William torció más el gesto pero lo dejó correr; volvió a salir al vestíbulo para proseguir su arremetida contra mí.

– ¿Quién la contrató para que investigara los negocios de Fly the Flag? Zamar no dejó nada más que deudas.

– Caramba, ¿cómo lo sabe? -dije-. Un hombre tan atareado como usted, director financiero de la quinta mayor empresa de América, ¿y tiene tiempo para investigar a un minúsculo proveedor?

– La atención al detalle es lo que nos hace triunfar -dijo William fríamente-. ¿Se sospecha que haya alguna estafa relacionada con ese incendio?

– Un incendio provocado siempre levanta sospechas de actos delictivos -dije con la misma formalidad.

– ¿Provocado? -Jacqui se las arregló para enarcar las cejas sin arrugar la frente-. Tenía entendido que fue por unos cables defectuosos. ¿Quién le ha dicho que fue un incendio provocado?

– ¿A usted qué le importa? -repliqué-. Ahora ya tiene a otro proveedor deslomándose.

– Si alguien anda incendiando las empresas de South Chicago, nos afecta; somos la empresa más grande de la zona, podríamos ser vulnerables, también. -El señor William procuró mostrarse severo pero se quedó en fastidioso-. Así que necesito saber quién le ha dicho que fue provocado.

– Los rumores corren como la pólvora en las comunidades pequeñas -dije vagamente-. Todo el mundo se conoce. Me sorprende que sus sabuesos de Carnifice no hayan oído esa historia. Al fin y al cabo, mantienen vigilado al pastor de Billy; sin duda habrán hablado con la gente que él conoce.

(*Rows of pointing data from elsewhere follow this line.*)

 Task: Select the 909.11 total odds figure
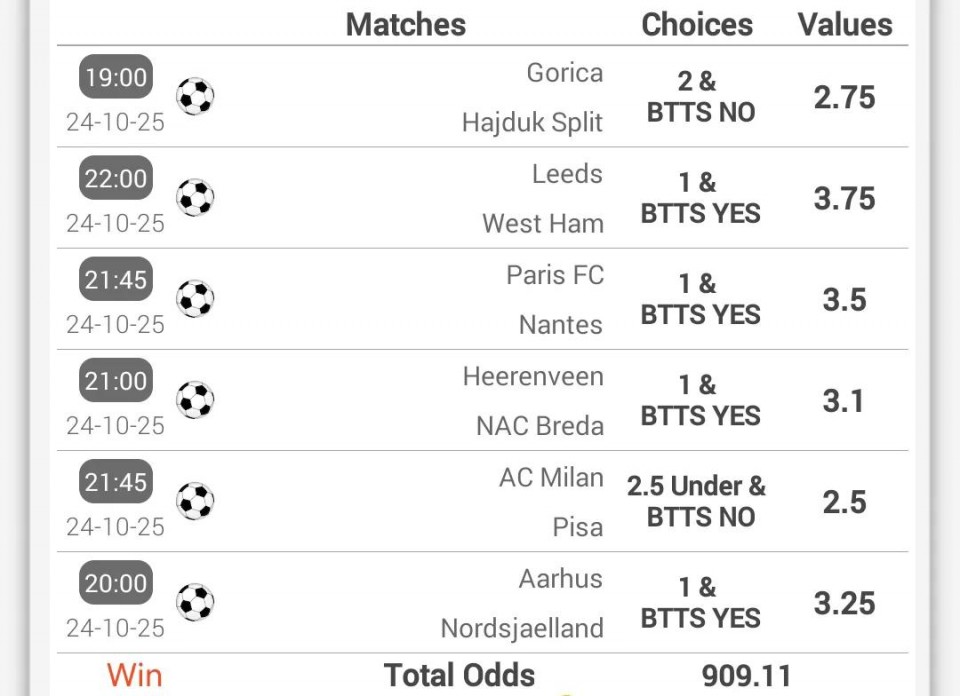coord(746,676)
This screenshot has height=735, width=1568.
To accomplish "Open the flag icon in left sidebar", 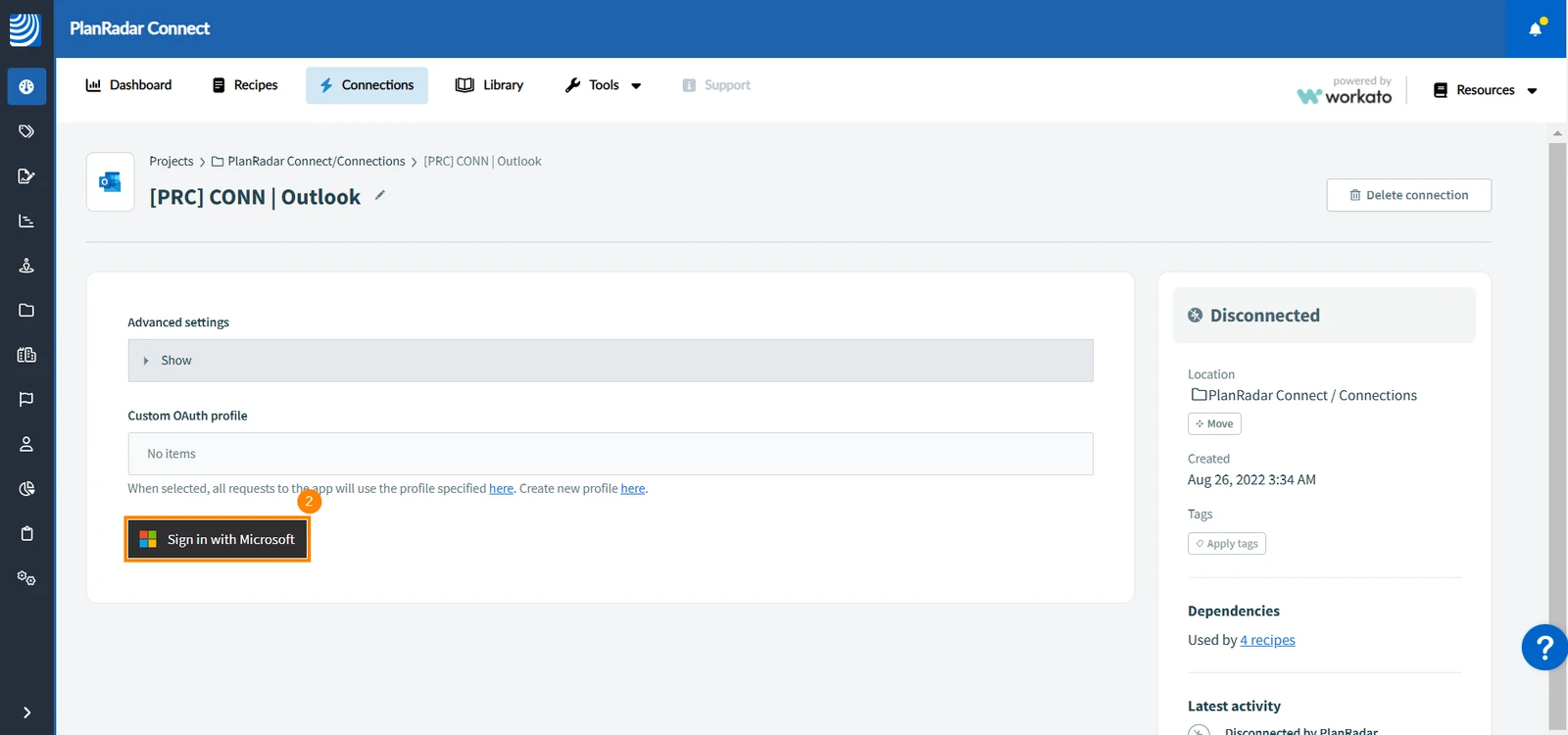I will pyautogui.click(x=26, y=399).
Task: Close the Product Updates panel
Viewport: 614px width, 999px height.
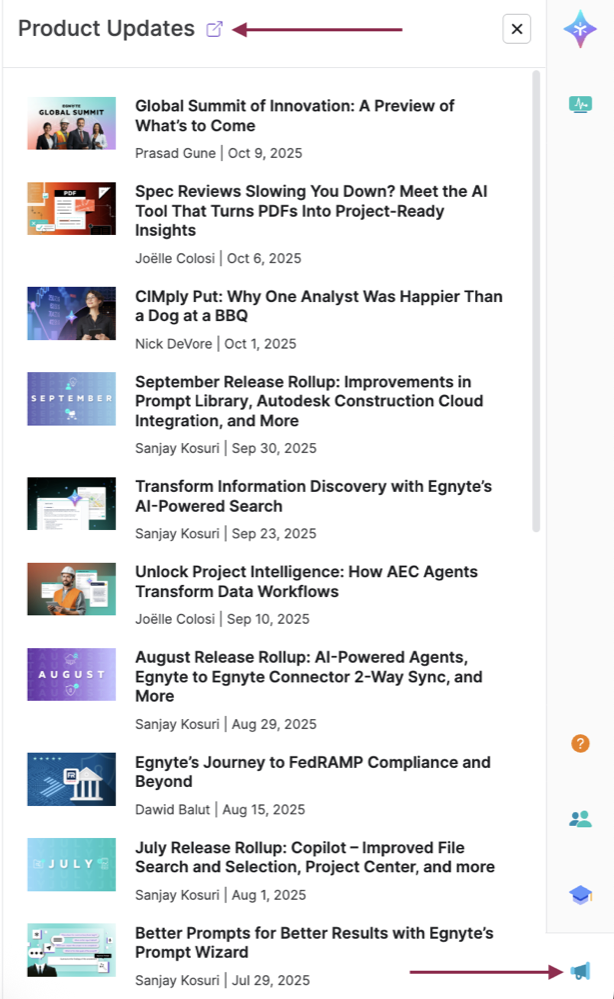Action: (516, 29)
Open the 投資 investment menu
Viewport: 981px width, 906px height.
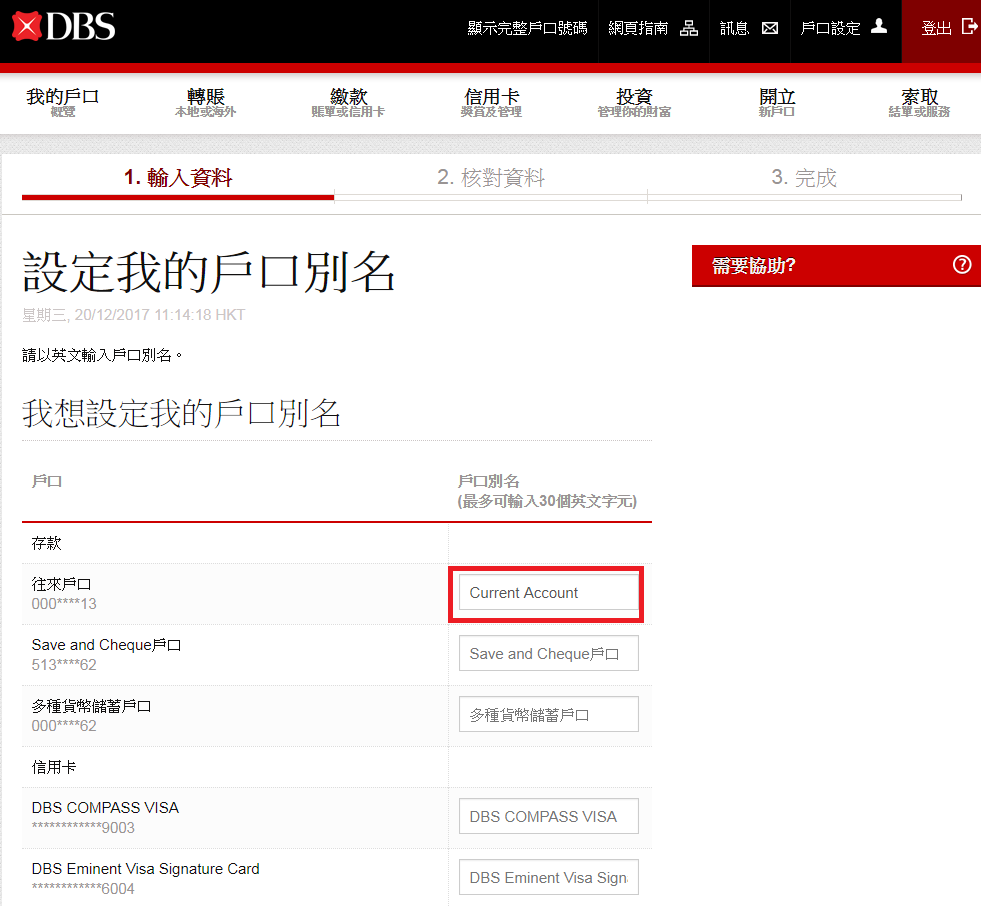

– Lo intentaron -comenzó a decir tía Jacqui al mismo tiempo que William me preguntaba cómo sabía que Carnifice estaba vigilando a Andrés.

– Vaya, ésta es fácil. Los desconocidos llaman mucho la atención en el barrio. Demasiados solares vacíos, así que sabes cuándo hay alguien acechando, y hay demasiados parados que se pasan el día helándose en la calle. ¿Qué averiguaron sus hombres sobre el coche de Billy?

– Cuando llegaron a él, ya lo habían desguazado -dijo William sucintamente-. Neumáticos, radio, hasta el asiento delantero. ¿Por qué no me hizo saber enseguida que lo había encontrado? Tuve que enterarme por ese policía negro que se las da de ser quien manda aquí.

– Supongo que se refiere al jefe Rawlings, y se las da de ser quien manda aquí porque resulta que lo es. En cuanto a por qué no le llamé enseguida, me estaban pasando demasiadas cosas como para acordarme de usted; como una caminata de tres kilómetros por la ciénaga para encontrar a su camionero muerto. Los acontecimientos se sucedieron demasiado deprisa como para que se me ocurriera llamarle.

– ¿Qué encontró en el coche? -preguntó Jacqui.

– ¿Se pregunta si huí con la cartera de valores de Billy? -le pregunté-. Dejó un par de libros en el maletero. La violencia del amor, el del arzobispo asesinado, y -cerré los ojos rememorando los títulos que vi en la oscuridad-… Cristianos ricos y pobreza, o algo así.

– Ah, sí. -Jacqui puso los ojos en blanco-. Cristianos ricos en una era de hambre. Billy nos leyó tantos pasajes de ese libro a la hora de la cena que tuve que volverme anoréxica; según él, ninguna persona decente podía seguir comiendo cuando había tantos niños muriendo de hambre en el mundo. ¿Recogió algún documento, pensando que podría ser una cartera de valores?

La miré entrecerrando los ojos.

– Rose Dorrado me contó que le habían registrado hasta los libros, y que incluso sacudieron su Biblia de tal manera que se le cayeron todos los puntos y estampas. ¿Qué se llevó Billy consigo al escaparse?

– Nada que yo sepa -dijo William mirando molesto a su cuñada-. Teníamos la esperanza de que hubiese dejado alguna pista acerca de sus planes. Había regalado su móvil y su coche, lo cual complica seguirle el rastro. Si sabe algo de él, señora… mmm… haría bien en decírmelo.

– Ya sé, ya sé -dije aburrida-. O no volveré a almorzar en esta ciudad en mi vida.

– No se lo tome como una broma -me advirtió-. Mi familia tiene mucho poder en Chicago.

– Y en el Congreso y donde haga falta -admití.

Me lanzó una mirada hostil y se fue a grandes zancadas pasillo abajo sin contestar. Jacqui fue taconeando tras él con sus tacones de aguja y moviendo la falda cortada al bies de manera muy femenina. De pronto fui sumamente consciente de mis pantalones rotos y de mi sucia parka.